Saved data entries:
_____
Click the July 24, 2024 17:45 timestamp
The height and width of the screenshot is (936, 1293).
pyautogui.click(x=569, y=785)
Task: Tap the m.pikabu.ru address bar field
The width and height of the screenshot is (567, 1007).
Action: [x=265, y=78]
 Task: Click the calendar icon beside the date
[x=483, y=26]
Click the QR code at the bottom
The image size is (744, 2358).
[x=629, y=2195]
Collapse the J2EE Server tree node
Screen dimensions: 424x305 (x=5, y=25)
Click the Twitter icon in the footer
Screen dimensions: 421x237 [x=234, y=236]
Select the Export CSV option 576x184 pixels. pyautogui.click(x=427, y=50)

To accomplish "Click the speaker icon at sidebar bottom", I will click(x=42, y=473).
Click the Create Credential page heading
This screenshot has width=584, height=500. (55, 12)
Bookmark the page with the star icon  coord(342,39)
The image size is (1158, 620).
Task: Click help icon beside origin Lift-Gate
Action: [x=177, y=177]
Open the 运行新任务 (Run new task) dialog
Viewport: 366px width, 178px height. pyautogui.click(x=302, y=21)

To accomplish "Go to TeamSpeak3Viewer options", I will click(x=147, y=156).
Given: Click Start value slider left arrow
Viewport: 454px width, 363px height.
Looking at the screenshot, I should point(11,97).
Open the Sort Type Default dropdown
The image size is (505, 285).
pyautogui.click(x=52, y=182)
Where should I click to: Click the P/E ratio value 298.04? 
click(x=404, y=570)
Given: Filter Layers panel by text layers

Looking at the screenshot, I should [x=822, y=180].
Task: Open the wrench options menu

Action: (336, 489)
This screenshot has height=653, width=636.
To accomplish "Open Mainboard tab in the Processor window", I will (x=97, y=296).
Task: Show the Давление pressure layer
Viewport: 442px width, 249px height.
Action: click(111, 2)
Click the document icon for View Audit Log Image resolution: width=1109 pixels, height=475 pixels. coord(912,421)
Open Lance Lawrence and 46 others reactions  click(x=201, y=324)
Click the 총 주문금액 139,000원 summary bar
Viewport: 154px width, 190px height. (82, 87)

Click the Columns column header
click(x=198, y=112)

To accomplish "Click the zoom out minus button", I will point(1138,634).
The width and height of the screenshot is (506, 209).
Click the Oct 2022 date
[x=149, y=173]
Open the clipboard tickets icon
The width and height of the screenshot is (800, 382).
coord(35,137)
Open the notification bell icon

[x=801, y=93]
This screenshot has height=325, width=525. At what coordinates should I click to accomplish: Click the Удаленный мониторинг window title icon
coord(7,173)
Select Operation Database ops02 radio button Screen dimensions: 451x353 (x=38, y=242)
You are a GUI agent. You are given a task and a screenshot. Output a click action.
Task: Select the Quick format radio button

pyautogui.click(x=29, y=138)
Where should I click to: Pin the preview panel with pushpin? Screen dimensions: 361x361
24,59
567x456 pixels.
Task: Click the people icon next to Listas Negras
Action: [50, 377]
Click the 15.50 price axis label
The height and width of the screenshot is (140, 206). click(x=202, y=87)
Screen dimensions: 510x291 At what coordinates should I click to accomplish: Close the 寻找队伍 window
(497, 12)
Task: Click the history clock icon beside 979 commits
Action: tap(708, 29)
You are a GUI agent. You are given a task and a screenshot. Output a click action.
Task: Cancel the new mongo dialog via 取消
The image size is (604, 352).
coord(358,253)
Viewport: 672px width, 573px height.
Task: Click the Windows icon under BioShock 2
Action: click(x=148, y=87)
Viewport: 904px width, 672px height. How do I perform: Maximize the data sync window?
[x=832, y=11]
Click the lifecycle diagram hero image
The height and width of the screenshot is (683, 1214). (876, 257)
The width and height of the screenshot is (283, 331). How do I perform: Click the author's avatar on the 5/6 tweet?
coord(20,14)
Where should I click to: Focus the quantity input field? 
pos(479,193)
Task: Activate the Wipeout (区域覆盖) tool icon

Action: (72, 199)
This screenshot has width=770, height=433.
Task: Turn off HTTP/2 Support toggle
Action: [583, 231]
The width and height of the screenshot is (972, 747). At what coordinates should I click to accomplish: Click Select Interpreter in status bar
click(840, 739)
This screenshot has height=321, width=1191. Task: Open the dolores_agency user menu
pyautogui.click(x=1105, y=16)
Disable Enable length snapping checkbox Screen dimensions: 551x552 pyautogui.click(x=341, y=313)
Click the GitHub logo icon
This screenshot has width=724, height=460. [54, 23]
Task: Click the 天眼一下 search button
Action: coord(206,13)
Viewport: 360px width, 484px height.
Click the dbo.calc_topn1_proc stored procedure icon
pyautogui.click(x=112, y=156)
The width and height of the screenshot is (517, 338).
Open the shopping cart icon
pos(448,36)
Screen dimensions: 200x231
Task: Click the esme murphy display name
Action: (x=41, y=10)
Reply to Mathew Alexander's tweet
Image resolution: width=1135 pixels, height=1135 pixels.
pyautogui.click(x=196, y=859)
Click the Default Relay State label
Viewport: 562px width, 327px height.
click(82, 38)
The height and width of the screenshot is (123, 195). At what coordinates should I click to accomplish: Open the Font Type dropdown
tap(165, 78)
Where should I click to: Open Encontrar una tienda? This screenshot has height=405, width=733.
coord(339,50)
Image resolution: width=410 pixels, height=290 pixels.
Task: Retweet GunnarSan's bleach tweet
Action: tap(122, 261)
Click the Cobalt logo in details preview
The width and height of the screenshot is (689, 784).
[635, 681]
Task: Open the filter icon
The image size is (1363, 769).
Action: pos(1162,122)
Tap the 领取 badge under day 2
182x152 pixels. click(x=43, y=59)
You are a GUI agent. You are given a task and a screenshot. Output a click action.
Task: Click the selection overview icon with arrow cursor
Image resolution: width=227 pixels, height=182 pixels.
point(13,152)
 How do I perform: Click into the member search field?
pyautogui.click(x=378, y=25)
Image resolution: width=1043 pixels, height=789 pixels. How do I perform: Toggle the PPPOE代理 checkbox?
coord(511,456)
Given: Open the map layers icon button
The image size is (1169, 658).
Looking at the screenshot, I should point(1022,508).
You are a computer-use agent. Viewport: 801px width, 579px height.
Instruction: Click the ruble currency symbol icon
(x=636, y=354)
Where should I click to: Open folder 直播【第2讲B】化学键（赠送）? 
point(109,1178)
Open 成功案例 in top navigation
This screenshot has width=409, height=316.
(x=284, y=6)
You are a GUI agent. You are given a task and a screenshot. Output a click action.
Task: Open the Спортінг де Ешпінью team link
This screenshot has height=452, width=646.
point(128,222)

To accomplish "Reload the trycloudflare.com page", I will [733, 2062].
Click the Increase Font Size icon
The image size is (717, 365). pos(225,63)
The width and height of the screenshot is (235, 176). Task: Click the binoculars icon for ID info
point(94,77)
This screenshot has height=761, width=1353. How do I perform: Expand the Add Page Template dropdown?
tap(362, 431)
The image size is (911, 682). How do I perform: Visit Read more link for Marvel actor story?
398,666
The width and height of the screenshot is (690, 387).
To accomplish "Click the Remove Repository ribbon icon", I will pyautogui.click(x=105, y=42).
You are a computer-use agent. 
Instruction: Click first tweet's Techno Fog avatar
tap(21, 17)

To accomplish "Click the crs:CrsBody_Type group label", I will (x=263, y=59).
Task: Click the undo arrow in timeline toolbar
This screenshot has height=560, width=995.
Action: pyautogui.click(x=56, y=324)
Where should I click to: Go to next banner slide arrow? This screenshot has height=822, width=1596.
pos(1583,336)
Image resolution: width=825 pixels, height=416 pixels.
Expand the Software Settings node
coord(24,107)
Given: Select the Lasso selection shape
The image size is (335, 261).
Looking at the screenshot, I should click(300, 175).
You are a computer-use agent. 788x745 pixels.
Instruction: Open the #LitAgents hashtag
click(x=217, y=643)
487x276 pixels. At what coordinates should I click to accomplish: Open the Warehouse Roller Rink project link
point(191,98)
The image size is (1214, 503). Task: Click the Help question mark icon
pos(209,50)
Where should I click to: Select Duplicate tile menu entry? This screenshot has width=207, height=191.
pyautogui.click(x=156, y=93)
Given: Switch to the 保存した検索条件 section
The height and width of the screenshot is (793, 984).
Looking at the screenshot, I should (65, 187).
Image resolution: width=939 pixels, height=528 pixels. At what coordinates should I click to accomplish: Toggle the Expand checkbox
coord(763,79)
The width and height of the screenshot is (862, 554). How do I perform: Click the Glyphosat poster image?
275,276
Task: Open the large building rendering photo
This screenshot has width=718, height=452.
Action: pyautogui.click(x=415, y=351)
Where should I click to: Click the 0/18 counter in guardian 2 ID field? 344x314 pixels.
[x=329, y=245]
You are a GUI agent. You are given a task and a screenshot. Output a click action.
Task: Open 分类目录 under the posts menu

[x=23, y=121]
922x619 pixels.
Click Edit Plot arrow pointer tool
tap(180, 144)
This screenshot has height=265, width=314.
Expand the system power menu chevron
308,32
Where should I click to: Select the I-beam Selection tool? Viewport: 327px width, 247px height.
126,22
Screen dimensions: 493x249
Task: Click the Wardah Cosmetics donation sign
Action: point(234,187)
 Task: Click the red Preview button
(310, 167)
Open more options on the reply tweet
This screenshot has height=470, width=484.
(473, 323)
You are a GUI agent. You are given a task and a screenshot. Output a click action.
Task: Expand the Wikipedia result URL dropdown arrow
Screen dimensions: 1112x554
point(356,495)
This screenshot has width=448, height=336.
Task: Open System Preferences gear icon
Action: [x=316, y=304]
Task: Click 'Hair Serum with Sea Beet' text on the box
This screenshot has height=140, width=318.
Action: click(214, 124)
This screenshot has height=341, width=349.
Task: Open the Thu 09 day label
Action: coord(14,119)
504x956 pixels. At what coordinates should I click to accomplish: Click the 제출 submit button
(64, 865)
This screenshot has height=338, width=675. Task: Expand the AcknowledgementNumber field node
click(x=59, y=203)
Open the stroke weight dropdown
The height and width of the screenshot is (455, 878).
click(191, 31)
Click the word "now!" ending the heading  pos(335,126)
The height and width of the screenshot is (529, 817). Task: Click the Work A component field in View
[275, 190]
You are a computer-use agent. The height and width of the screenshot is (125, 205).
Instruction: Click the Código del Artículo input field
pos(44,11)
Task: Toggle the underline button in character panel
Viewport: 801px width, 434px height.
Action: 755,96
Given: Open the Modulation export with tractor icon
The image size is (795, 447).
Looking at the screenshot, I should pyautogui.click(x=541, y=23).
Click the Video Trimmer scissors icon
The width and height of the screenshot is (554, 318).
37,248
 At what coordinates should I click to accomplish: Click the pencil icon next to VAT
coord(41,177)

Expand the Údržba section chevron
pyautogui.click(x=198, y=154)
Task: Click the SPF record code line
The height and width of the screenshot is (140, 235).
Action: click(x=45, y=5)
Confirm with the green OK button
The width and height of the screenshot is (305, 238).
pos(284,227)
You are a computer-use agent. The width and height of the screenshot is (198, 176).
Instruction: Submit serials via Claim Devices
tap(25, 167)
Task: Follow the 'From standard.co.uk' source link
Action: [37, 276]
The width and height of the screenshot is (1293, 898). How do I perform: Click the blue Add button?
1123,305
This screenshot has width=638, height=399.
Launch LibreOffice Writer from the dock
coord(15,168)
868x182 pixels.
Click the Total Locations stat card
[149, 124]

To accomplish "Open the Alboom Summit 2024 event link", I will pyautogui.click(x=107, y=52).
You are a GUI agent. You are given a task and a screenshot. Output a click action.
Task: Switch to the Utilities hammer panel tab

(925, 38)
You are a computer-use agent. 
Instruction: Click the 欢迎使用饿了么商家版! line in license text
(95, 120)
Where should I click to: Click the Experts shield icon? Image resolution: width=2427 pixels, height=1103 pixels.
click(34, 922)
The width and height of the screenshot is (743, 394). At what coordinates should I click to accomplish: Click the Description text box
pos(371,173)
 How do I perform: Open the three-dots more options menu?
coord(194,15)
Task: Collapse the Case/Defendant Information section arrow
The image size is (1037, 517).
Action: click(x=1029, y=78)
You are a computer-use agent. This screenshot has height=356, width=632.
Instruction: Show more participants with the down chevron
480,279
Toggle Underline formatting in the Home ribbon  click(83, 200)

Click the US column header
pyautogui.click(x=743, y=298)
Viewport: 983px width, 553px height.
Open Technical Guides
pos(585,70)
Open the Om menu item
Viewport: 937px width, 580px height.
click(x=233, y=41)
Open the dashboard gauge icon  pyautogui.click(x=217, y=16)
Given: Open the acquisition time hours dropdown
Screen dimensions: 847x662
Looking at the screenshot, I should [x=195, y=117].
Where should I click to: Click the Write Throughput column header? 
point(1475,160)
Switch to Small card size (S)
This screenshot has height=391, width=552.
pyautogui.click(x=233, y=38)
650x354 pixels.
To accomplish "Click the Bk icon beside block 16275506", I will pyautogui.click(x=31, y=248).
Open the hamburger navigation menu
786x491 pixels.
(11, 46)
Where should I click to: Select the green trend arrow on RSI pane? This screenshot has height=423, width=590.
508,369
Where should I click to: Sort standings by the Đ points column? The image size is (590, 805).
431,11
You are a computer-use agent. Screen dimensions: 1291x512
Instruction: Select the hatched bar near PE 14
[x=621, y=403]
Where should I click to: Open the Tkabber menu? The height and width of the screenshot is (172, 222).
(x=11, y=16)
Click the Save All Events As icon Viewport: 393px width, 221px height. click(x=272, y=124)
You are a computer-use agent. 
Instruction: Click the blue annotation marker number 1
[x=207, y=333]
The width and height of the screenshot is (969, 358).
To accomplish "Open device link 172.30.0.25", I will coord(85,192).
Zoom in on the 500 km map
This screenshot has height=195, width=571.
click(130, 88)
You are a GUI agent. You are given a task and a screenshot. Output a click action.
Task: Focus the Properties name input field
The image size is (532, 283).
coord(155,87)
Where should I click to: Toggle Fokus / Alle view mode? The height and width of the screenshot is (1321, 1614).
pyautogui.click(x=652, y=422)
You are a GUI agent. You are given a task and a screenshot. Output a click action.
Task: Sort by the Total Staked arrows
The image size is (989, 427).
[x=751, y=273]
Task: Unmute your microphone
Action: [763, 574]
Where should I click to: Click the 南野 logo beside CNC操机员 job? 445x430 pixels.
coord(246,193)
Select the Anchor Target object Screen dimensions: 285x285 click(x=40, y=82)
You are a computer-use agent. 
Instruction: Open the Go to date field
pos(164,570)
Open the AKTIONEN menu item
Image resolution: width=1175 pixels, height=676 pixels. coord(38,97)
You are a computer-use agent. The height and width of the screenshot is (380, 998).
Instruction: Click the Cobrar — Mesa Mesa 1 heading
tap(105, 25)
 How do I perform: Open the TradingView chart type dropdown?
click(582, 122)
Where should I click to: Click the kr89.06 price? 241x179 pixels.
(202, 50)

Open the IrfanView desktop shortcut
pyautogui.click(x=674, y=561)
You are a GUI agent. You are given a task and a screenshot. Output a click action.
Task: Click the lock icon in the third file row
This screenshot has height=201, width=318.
_____
AIM OF THE EXERCISE: Find the lines above that contain the word "ribbon" and collect them.

THE COMPLETED TASK:
To accomplish "Click the Remove Repository ribbon icon", I will pyautogui.click(x=105, y=42).
Toggle Underline formatting in the Home ribbon  click(83, 200)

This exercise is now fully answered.